Output Middlewares - is a chain of functions that can modify the LLM response before save it in history and sending it to the Event Handlers.

can modify the LLM response
can access to the chat history
can set the custom session context
can use the session.messages.query() method to query the chat history
can use the session.messages.methods to modify the chat history
can call third party services or DB queries
can callRetry LLM to restart the chat completion job with the modified chat history
can control the chain of output middlewares by calling next() callback

Event Handlers || Default Handler - is a chain of event detectors and registered handlers that can be used to handle the LLM response based on the chat history.
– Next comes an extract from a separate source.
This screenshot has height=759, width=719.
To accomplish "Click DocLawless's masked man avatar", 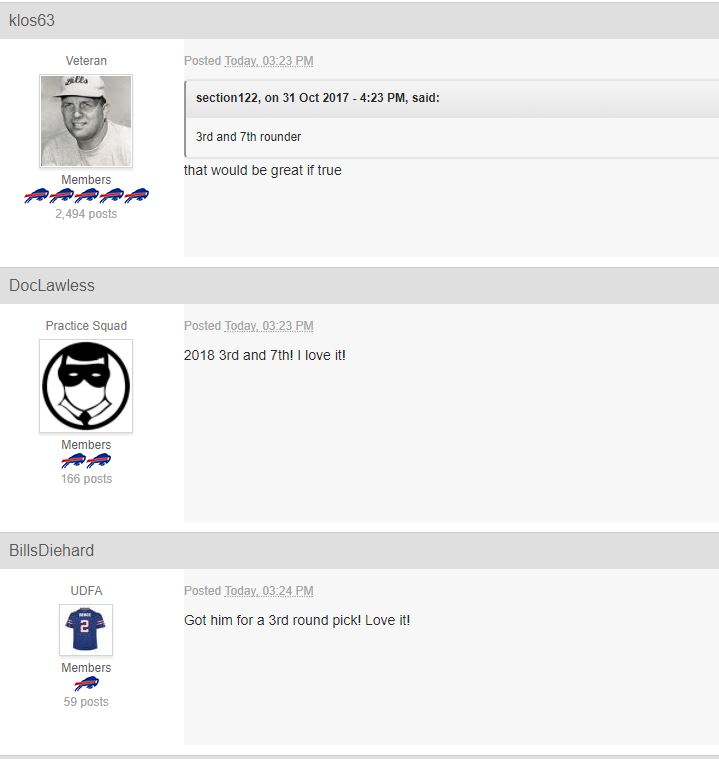I will coord(86,386).
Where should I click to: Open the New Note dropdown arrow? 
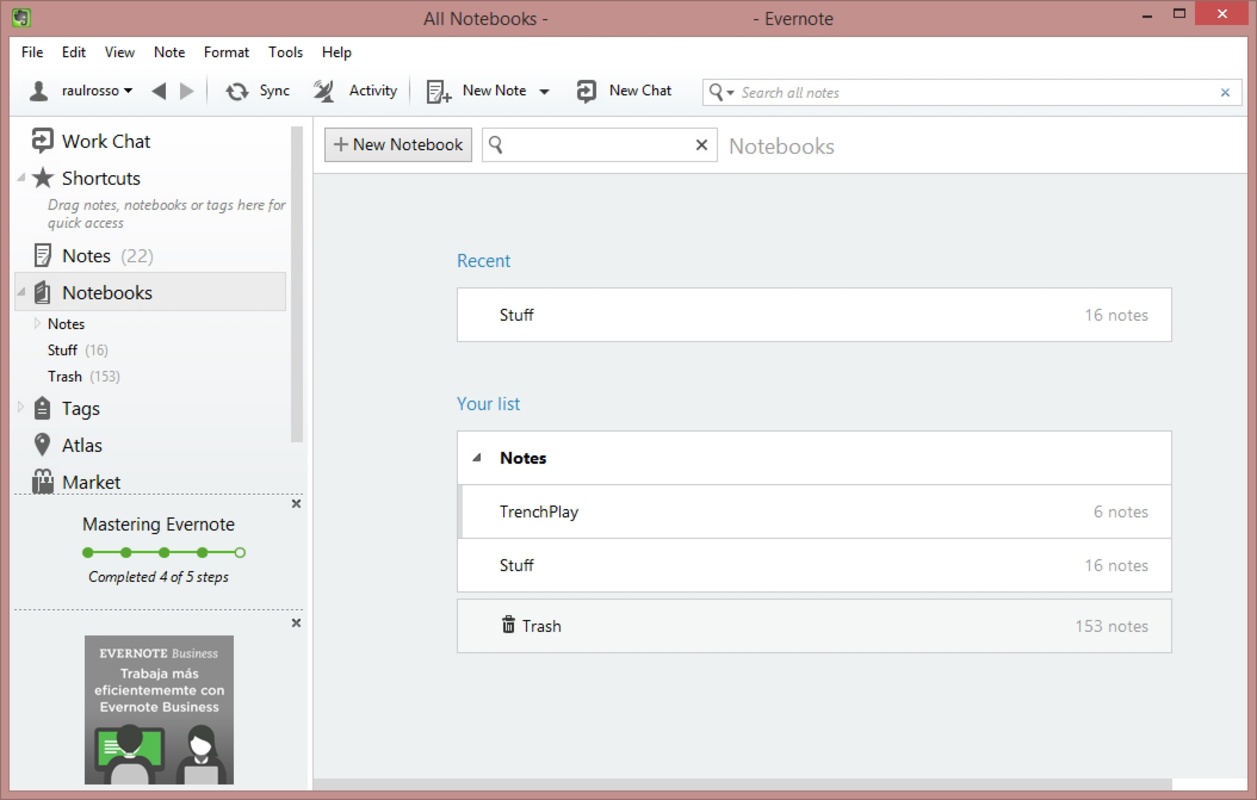click(544, 91)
can access to the chat history
can set the custom session context
can use the session.messages.query() method to query the chat history
can use the session.messages.methods to modify the chat history
can call third party services or DB queries
can callRetry() LLM to restart the chat completion job with the modified chat history
can control the chain of event detectors by calling next() callback
can prioritize the event handlers by priority property
can control the max loops of callRetry() method by maxLoops property
it's finally step of the chat completion lifecycle, on this step you can send response to the bot provider webhook or directly to user

ErrorHandler - is a callback function that can be used to handle the error from the Chat Completion lifecycle and inner dependencies.

can access and manage to the chat history if received session object.
can call retry() method to restart the chat completion lifecycle.
can control/realize Message Accumulator to the chat history and continue the chat completion lifecycle - try to use it only if you can't handle the error, and you need try to continue the chat completion lifecycle.
can call third party services or DB queries.
can respond to the bot provider webhook or directly to user.
can notificate the developers about the error.